*YOUR OBJECTIVE*:
Quote, word for word, every line starting at the line that contains "Task: Click the calendar" and ending with the last line of the records; include both of these lines and no others.

*Stored data entries*:
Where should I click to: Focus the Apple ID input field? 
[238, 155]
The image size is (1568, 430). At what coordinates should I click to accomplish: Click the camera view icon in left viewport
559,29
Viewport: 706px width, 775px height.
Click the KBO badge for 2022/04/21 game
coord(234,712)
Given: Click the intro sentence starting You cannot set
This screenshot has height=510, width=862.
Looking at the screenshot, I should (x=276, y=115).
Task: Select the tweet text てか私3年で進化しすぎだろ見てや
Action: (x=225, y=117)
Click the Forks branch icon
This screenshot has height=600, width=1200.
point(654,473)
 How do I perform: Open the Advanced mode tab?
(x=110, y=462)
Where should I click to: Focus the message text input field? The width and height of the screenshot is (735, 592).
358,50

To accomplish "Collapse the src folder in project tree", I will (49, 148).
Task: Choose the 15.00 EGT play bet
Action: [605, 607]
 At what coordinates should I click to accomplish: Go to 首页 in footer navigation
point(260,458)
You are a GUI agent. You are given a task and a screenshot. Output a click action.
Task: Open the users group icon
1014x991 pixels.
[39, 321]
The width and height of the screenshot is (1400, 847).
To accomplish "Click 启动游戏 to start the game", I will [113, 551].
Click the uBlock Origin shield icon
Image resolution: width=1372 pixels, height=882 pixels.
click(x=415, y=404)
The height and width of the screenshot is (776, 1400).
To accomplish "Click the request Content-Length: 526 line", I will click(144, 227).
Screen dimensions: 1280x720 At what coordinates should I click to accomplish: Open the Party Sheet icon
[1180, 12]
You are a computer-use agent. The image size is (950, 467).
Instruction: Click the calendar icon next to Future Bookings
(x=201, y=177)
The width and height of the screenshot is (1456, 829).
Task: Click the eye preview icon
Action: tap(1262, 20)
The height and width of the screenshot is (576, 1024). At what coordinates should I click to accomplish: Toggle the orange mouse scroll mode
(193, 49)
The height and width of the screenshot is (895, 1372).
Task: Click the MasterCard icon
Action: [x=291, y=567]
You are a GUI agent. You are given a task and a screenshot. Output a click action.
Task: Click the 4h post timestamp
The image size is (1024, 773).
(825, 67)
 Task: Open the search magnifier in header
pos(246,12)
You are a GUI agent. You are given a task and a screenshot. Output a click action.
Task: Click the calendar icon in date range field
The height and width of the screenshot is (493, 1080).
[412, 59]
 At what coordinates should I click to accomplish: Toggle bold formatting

*SOLUTION TO THIS EXERCISE*:
Task: Click the calendar icon in date range field
The height and width of the screenshot is (493, 1080).
[412, 59]
 At what coordinates should I click to accomplish: Toggle bold formatting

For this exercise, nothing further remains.